WRITTEN PROBLEM —
Count the lines of the data below that contain the string "post", treating uppercase and lowercase as different. Reply with the number only.

(Excerpt from a dataset)
☆ ☆ ☆ ☆ ☆
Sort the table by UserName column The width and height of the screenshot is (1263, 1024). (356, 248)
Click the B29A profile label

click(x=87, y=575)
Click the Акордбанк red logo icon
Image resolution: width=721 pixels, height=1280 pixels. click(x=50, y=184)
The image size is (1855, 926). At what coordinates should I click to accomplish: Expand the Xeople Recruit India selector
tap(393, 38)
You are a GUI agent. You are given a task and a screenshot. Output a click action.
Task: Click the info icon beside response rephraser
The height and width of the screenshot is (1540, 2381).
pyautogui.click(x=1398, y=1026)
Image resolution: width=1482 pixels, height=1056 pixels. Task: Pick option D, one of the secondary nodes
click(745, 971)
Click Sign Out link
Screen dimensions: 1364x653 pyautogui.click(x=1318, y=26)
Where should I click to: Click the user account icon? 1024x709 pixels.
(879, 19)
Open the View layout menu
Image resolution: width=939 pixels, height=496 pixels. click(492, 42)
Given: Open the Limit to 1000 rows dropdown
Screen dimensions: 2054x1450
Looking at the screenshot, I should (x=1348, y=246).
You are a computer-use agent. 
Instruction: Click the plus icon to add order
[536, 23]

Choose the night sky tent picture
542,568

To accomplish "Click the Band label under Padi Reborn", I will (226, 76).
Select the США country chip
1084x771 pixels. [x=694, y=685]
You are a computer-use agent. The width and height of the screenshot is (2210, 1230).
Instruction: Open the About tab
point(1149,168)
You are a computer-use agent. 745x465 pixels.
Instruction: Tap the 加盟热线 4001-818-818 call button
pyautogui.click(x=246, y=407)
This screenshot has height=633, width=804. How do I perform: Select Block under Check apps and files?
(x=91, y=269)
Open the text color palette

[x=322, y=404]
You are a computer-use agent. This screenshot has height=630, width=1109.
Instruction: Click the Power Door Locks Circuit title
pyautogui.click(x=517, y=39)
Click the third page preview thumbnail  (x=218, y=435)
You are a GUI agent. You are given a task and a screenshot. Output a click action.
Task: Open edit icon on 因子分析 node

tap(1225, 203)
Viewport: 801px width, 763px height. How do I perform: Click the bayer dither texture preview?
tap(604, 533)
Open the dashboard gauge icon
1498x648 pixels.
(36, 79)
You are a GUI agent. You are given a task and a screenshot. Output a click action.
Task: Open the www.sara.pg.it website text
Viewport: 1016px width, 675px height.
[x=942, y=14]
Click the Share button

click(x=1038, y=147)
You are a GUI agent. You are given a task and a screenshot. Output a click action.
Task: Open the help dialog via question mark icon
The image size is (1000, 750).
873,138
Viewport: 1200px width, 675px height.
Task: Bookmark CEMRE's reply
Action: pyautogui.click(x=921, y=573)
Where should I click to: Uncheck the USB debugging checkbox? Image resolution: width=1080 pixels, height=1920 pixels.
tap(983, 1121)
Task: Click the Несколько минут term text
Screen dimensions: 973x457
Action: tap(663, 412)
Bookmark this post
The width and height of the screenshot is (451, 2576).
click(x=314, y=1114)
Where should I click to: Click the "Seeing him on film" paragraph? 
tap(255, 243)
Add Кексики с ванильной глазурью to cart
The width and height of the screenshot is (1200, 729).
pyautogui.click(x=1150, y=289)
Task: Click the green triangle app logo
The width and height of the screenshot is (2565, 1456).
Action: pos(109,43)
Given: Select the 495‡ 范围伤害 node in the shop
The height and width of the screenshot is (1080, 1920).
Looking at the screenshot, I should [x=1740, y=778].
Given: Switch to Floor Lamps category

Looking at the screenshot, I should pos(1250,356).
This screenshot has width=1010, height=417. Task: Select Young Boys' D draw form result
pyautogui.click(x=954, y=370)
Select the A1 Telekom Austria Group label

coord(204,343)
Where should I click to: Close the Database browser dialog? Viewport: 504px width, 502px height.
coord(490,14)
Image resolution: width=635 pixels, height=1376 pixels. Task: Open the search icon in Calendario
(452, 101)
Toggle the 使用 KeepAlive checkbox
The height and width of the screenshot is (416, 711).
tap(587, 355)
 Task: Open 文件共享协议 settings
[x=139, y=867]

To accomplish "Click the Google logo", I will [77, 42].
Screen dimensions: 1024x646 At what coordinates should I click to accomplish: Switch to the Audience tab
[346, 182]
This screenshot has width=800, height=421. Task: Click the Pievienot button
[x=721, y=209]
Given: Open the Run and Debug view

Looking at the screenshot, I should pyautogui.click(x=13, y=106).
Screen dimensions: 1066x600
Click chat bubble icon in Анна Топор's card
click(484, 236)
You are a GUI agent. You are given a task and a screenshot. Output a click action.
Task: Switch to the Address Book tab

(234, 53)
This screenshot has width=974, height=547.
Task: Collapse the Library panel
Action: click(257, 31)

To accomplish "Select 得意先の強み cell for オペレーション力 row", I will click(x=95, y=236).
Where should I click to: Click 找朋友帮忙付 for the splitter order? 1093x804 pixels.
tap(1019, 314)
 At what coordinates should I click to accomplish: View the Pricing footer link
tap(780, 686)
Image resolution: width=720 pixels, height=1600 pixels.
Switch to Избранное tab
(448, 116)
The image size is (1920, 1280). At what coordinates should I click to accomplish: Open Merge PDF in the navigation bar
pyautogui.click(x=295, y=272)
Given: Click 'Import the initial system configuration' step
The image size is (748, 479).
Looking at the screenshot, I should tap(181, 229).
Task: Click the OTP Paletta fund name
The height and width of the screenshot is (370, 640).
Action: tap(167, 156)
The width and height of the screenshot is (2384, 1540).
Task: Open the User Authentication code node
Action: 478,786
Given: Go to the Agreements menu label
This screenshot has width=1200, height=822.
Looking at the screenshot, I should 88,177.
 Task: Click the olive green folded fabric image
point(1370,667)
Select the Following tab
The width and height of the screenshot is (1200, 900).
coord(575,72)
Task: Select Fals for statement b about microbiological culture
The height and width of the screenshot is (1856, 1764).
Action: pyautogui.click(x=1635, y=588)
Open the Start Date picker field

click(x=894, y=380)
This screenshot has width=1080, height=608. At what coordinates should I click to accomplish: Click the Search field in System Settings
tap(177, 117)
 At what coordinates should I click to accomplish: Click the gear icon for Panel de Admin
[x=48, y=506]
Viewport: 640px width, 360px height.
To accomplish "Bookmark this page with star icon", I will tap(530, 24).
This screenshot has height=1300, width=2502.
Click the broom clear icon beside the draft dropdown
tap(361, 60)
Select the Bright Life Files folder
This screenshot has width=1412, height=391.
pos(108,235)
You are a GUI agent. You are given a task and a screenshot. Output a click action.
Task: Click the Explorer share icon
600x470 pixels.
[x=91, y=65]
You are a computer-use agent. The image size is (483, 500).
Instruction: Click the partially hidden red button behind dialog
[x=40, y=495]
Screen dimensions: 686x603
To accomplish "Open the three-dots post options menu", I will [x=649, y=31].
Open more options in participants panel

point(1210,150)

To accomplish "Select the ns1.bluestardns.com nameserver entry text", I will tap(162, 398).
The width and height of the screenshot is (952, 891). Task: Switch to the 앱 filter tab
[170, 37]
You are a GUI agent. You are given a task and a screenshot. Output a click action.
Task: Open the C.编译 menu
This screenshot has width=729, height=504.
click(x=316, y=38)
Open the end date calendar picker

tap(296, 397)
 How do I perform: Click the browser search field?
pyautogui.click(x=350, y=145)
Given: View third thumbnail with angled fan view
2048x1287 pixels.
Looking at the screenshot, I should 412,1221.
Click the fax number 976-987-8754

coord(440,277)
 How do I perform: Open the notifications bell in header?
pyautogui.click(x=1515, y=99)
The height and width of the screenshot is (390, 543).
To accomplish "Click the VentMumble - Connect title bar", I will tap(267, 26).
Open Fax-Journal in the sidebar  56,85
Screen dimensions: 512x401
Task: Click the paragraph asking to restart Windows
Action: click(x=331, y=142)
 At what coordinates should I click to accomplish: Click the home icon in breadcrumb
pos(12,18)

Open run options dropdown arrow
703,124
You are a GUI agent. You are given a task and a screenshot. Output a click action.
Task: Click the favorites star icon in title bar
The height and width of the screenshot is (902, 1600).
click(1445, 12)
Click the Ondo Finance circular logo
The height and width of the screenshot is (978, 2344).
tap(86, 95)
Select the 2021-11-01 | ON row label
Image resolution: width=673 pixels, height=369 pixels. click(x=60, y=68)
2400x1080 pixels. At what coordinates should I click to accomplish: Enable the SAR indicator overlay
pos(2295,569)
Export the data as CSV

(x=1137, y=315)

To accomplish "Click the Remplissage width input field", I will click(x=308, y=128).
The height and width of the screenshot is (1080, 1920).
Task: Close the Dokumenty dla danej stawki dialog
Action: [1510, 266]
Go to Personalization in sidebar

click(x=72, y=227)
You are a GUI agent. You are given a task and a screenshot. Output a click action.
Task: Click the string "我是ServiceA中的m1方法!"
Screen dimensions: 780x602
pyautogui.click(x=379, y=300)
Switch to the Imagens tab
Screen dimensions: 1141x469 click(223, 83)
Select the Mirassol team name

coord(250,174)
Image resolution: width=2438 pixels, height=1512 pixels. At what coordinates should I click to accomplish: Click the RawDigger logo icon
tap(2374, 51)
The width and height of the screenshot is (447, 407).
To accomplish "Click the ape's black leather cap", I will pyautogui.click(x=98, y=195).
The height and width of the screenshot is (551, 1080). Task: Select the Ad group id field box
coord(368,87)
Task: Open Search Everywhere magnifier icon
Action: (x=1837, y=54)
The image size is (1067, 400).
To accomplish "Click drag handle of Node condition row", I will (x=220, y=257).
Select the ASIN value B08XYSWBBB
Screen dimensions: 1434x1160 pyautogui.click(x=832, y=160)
☆ ☆ ☆ ☆ ☆
EXERCISE SOLUTION —
2